L'andamento positivo registrato oggi da Piazza Affari, dove il Ftse Mib al momento si conferma il miglior indice in Europa, non è di aiuto per i titoli del risparmio gestito che si muovono in maniera contrastata. L'unica eccezione positiva è quella di FinecoBank che sale dell'1,98%, mentre Banca Generali cala dello 0,09% e Azimut mostra un frazionale rialzo dello 0,07%. Segno meno per i due titoli a minore capitalizzazione quali Banca Mediolanum e Anima Holding che mostrano un calo dello 0,66% e dello 0,39%.

Le strategie suggerite per Azimut e Bca Generali

I protagonisti del risparmio gestito nelle ultime giornate sono finiti sotto la lente di diverse banche d'affari sulla scia dei dati relativi alla raccolta realizzata nel mese di maggio.
Gli ultimi in ordine di arrivo sono stai quelli di Azimut che ieri ha fatto sapere di aver archiviato maggio con una raccolta netta positiva per 1,1 miliardi di euro, in forte crescita rispetto ai 411,2 milioni dello stesso periodo del 2017. Da inizio anno il gruppo ha registrato una raccolta netta di 2,1 miliardi di euro, in flessione del 26,3% in confronto allo stesso periodo dello scorso anno.

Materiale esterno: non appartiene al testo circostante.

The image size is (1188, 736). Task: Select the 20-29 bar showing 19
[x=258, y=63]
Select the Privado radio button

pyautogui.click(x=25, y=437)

Dopo i dati diffusi ieri, gli analisti di Equita SIM hanno deciso di confermare la raccomandazione "hold" su Azimut, con un prezzo obiettivo a 19,7 euro. Gli analisti segnalano che il dato della raccolta di maggio ha beneficiato del consolidamento del ramo d'azienda di Sofia Sgr acquisito a febbraio, al netto del quale il gruppo ha conseguito una raccolta netta positiva per 204 milioni euro, leggermente sotto la stima degli analisti che puntavano a circa 300 milioni di euro.

Su Azimut non si sbilancia neanche Kepler Cheuvreux che ieri ha reiterato il rating "hold", con un target price ridotto da 17,3 a 15 euro. Quest'ultima mossa riflette una revisione delle stime sulla raccolta riferita al 2018-2020, con un taglio del 20%, accompagnato da una riduzione delle attese sull'utile per azione del 12% per quest'anno e del 14,4% per il prossimo.